La playa de Campo Soto, que Plomaritis conoce como pocos, es, a la vez, una playa urbanizada, en un tramo, y natural en otro y esa diversidad es lo que la hace especialmente interesante para el estudio científico. A partir de su estudio, el científico distingue dos modelos diferentes, el natural con capacidad de regenerarse por sí mismo y el urbanizado, donde la situación «es más difícil» porque la intervención del hombre la priva, precisamente, de esa posibilidad. Falta lo que técnicamente se llama espacio de acomodación y eso las expone a más riesgos.
Es lo que sucede en la playa de Caño Guerrero de Matalascañas, donde no hay margen para plantearse siquiera un retroceso de la línea costera urbanizada. Eso supondría, como advierte la primera teniente de alcalde de Almonte, un coste difícilmente asumible.
Plomaritis, al igual que la responsable de costas de Greenpeace, cree que la mejor opción es siempre lo que más se asemeje al natural, aunque cada caso, precisa, es diferente y es indispensable hacer un estudio previo y evaluar los costes y los beneficios.
En función de este análisis, habría que optar por una de las dos opciones: obras marítimas, infraestructuras con las que «fortalecer» la costa o «intentar retroceder» lo urbanizado para dejar espacio de acomodación.
Antes de que Laurence y, sobre todo, Martinho, destrozasen el paseo marítimo, ya se había tomado la decisión de, al menos, poner un parche que evitase a corto plazo la desaparición de la playa urbana de Doñana y que supondrá un desembolso de seis millones de euros.
El proyecto lo promueve y financia el Ministerio para la Transición Ecológica y consiste, sin entrar en grandes pormenores, en una aportación de 700.000 metros cúbicos de arena, la remodelación de los espigones existentes y la construcción de cuatro nuevos en el extremo sur. Insuficiente para las autoridades locales y que llega, critica la primera teniente de alcalde, años tarde, puesto que fue aprobado en 2018 y no se prevé que comiencen los trabajos, al menos, hasta después de este verano.
No es, ni mucho menos, todo lo que se ha perdido en las últimas décadas y el Ayuntamiento de Almonte reclama, de hecho, una aportación equivalente.
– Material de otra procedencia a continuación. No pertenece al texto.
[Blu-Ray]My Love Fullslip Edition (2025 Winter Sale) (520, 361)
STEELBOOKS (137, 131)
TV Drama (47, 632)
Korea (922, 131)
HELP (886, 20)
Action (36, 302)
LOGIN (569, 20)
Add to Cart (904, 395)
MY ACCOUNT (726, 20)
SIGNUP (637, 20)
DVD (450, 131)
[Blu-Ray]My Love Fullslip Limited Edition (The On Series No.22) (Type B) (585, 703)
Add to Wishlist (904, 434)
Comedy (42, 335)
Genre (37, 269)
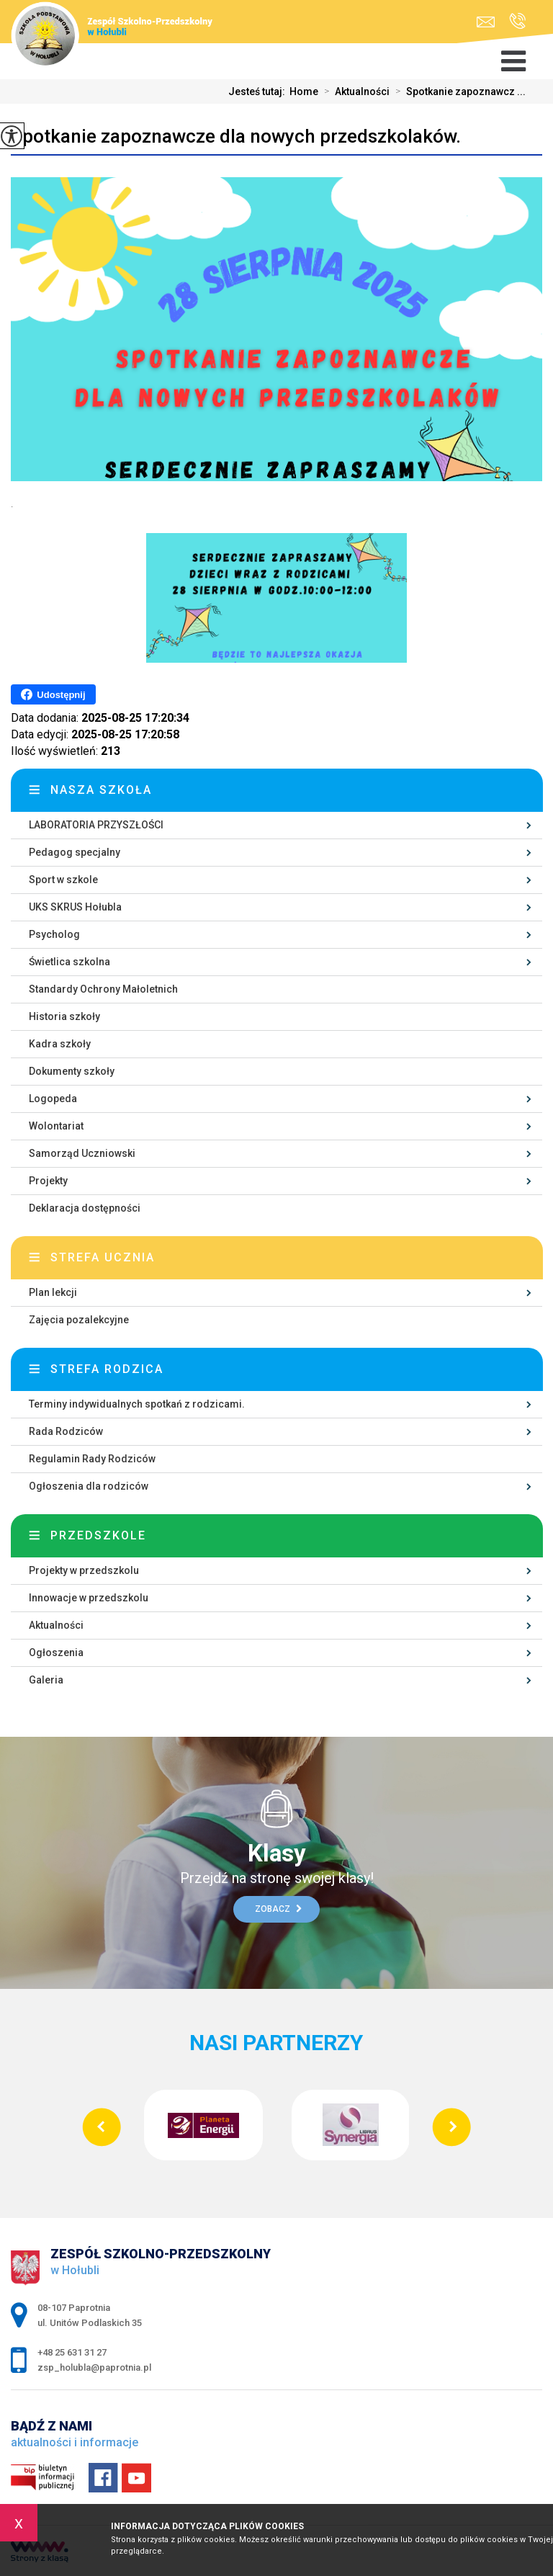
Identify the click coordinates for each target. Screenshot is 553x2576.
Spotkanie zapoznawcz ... (458, 91)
Tampoco es, y lo saben en Matalascañas, la solución definitiva para parar un tsunami que amenaza con ahogar ésta y otras playas en todo el país.
Entre los años 2016 y 2021, en España se invirtieron 60,6 millones de euros en la regeneración de las playas nacionales, según datos publicados por Newtral a partir de lo recopilado en los presupuestos generales y avalados por Greenpeace.
Las provincias en las que se concentró el mayor esfuerzo presupuestario en lo que respecta a iniciativas para paliar los daños en las playas fueron, sobre todo, las andaluzas de Cádiz, Málaga y Huelva, aunque también sobresale Valencia.
Entre los ejemplos de medidas concretas y actuales, solo en la provincia de Málaga en 2024 se han aprobado actuaciones por un importe de 2,1 millones de euros y, en total, entre 2022 y 2024, la cifra ascendió a los 4,5 millones. Aunque los seis millones para la playa de Matalascañas, en Huelva, es una de las más costosas.